Optimal linear estimation has proved sensitive to both intrinsic and observer-controlled variables; however, on average, it appears to accurately predict the date of an extinction event. Use of the inferred date of extinction generated by OLE, as apposed to the confidence intervals considered previously, provides more sensible estimates of extinction that are more widely applicable to real-world scenarios.
The accuracy of predictions was highly dependent on search effort, search regularity and change in search effort through time. Increasing search effort from 1% to 10% of a species' habitat rapidly reduces the error associated with predictions, whilst searching more than 10% produces a negligible increase in predictive precision. Decreasing search effort through time and irregular searching are liable to produce the greatest predictive error.
Intrinsic properties of the system, such as populations that subsist for extended periods of time at very low densities, can magnify the error, specifically underestimation of extinction date. When low search effort, irregular searching and species identity interact error can be orders of magnitude larger than otherwise found. Extensive testing in this model system suggests that to minimize error in real-world scenarios using all possible sighting events will eliminate most of the error associated with differing search regimes, and implementing a 5 to 10-year ‘safety-net’ before declaring a species as extinct will minimize any ‘Romeo Error’. Observer controlled and intrinsic factors can significantly affect predictive accuracy and should be taken into account when testing extinction predictors in the future.

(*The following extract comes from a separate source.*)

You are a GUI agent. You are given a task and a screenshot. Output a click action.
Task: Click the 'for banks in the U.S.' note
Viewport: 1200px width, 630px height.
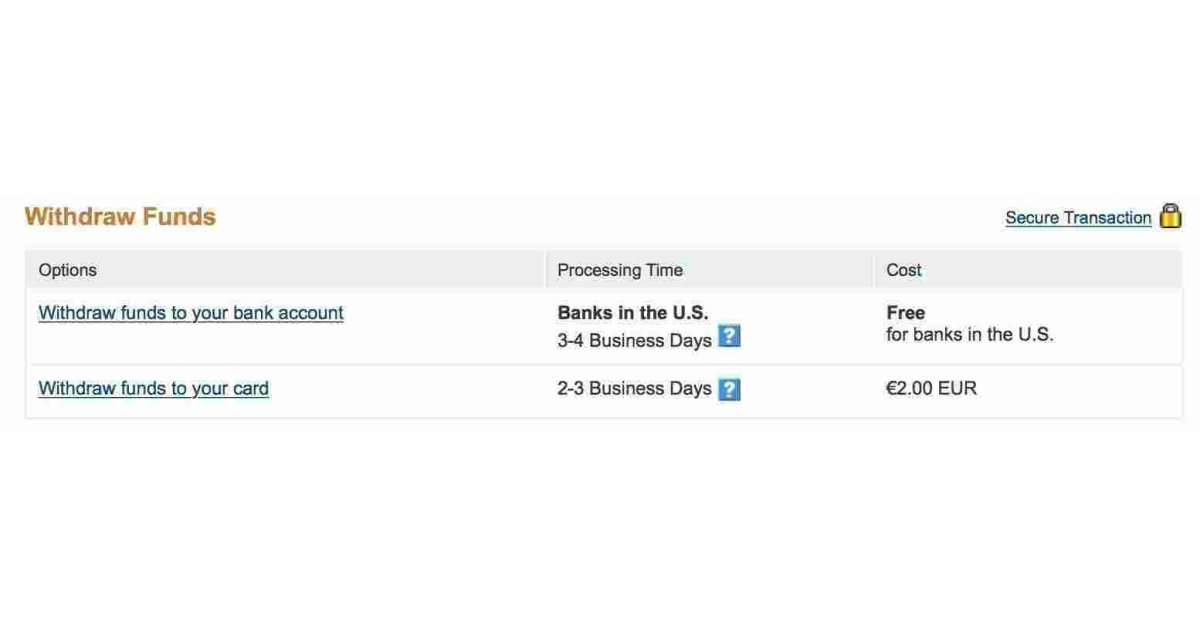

We thank the Sir Alister Hardy Foundation for Ocean Science (SAHFOS) for allowing us to use their sampling data and David Roberts for advice on optimal linear estimation and extinction predictors in general. This research was funded by a Natural Environment Research Council CASE studentship grant in partnership with the Zoological Society of London. Ben Collen is supported by the Rufford Foundation. We also thank the input of the editors and referees whose comments have significantly improved the quality of this manuscript.